It is, he said, a “net-zero” deal that offsets 0.5-per-cent pay hikes for the next three years with “hiring flexibility,” he said, which is the kind of agreement the province has been insisting on with its many unions. The pay hikes and how they’ll be covered are probably less important than the pension arrangement, though. Here’s Chiarelli:


Following on the findings of the 2014 Leech Report on Electricity Sector Pension Sustainability, this agreement will also bring transformational change to Hydro One’s employee pensions. Workers have agreed to significantly increased pension contributions – bringing them closer to equal cost sharing – which will have a favourable impact on electricity rates for years to come.

In fairness to current employees, Hydro One agreed to a transitional lump sum and Hydro One share payments to assist existing employees with these increased pension contributions. Significantly, new employees will not be eligible, but will contribute to their pensions at the increased level included in the agreement.

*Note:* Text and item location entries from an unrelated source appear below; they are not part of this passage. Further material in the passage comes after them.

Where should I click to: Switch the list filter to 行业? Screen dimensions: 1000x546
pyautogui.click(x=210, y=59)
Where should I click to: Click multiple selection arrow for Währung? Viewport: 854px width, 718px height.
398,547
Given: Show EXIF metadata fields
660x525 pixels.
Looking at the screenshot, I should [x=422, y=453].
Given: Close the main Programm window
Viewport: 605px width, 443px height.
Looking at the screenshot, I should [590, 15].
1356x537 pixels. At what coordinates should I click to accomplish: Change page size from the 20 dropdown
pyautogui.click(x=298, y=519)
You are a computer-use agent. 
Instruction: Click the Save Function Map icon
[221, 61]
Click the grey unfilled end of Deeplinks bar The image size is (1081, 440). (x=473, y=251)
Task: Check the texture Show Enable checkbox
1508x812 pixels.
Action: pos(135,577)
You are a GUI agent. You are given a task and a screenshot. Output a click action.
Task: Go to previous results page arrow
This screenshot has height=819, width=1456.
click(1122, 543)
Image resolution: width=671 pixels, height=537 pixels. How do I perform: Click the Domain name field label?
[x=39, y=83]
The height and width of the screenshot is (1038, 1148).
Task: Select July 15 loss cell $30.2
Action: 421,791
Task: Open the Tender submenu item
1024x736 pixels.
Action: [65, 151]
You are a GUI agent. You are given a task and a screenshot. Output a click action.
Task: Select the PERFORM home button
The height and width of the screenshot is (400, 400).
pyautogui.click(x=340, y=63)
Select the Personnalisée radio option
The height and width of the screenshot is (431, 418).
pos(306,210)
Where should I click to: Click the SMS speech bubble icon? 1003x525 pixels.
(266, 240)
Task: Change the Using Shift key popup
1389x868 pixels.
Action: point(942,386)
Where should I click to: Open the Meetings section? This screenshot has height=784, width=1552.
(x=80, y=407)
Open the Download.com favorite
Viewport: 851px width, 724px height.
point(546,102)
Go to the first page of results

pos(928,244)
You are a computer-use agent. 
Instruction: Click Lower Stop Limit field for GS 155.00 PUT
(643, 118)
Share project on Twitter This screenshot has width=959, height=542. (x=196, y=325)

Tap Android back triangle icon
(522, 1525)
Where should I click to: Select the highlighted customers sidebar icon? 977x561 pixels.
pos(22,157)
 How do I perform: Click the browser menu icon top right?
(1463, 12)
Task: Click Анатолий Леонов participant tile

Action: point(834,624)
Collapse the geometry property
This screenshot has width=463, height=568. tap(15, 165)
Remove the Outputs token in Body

That Leech report warned that pensions in Ontario’s electricity industry aren’t sustainable and said the employers — which means, by extension, electricity consumers — are paying a share of the contributions that’s out of whack with pensions in much of the rest of the economy. Like, 80-20, with early-retirement incentives and inflation-indexing. Without judging whether those benefits are right or wrong (it depends where pension benefits fit into a worker’s total compensation package), they’re much better than those most workers get.

And since really the only place the money for the employer’s contributions can come from is consumers who generally don’t have pensions that are as good as that, there’s both an immediate impact on hydro rates and a bigger-picture question of fairness.

Based on Chiarelli’s wording (“bringing them closer to equal cost sharing”) the new agreement doesn’t get to the 50-50 cost-sharing target Jim Leech called for, but it’s a move in that direction. Current workers will get a payoff and shares of the soon-to-be-privatized Hydro One to buy out the employer contributions, though. Practically speaking, that’s the only way to get a public-sector union to vote for what amounts to a clawback, though in a sense it means current workers are ganging up on future ones, getting a payoff now in exchange for giving up an advantage for everyone.

Leech pointed out that part of the problem with an 80-20 split of pension contributions between employer and employees is that the employer’s 80-per-cent on the hook for anything unexpected, like a sustained period of crummy investment returns. Pension liabilities being a big problem for many large companies in a slow-growth economy like the one we seem to have now, making a deal with Hydro One workers on pension reform will also make a large stake in Hydro One easier to sell to private investors.